WHAT THIS TASK INVOLVES: Your response must be an exact transcription of the lines from the one containing "Switch to the Tools tab" through the final line of the data.

(Dataset entries)
=======

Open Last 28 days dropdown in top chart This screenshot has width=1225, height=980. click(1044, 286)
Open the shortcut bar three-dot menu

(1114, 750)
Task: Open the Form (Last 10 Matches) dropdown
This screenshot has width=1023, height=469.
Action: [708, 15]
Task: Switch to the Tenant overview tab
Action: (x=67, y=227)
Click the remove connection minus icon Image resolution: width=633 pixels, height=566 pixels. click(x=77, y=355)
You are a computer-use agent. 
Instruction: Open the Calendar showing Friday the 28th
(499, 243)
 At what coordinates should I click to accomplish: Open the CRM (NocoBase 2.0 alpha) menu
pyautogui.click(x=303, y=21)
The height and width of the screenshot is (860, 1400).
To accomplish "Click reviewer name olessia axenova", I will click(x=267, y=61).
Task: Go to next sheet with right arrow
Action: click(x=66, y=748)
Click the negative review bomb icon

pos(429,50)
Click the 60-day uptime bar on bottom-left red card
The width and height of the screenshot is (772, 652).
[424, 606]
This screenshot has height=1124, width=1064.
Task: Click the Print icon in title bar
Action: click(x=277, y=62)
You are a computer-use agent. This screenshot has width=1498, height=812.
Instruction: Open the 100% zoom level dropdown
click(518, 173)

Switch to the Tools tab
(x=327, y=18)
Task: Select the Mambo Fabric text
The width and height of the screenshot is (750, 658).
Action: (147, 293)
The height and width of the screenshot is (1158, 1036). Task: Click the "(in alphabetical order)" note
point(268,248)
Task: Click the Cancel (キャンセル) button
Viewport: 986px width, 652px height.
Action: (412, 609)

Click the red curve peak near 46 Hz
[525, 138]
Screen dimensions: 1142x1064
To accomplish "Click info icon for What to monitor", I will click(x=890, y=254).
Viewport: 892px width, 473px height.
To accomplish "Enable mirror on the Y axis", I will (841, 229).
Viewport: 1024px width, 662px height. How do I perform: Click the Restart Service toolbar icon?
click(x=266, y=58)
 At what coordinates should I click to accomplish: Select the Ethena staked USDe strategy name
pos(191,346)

=======

FINISHED EXERCISE:
Switch to the Tools tab
(x=327, y=18)
Task: Select the Mambo Fabric text
The width and height of the screenshot is (750, 658).
Action: (147, 293)
The height and width of the screenshot is (1158, 1036). Task: Click the "(in alphabetical order)" note
point(268,248)
Task: Click the Cancel (キャンセル) button
Viewport: 986px width, 652px height.
Action: (412, 609)

Click the red curve peak near 46 Hz
[525, 138]
Screen dimensions: 1142x1064
To accomplish "Click info icon for What to monitor", I will click(x=890, y=254).
Viewport: 892px width, 473px height.
To accomplish "Enable mirror on the Y axis", I will (841, 229).
Viewport: 1024px width, 662px height. How do I perform: Click the Restart Service toolbar icon?
click(x=266, y=58)
 At what coordinates should I click to accomplish: Select the Ethena staked USDe strategy name
pos(191,346)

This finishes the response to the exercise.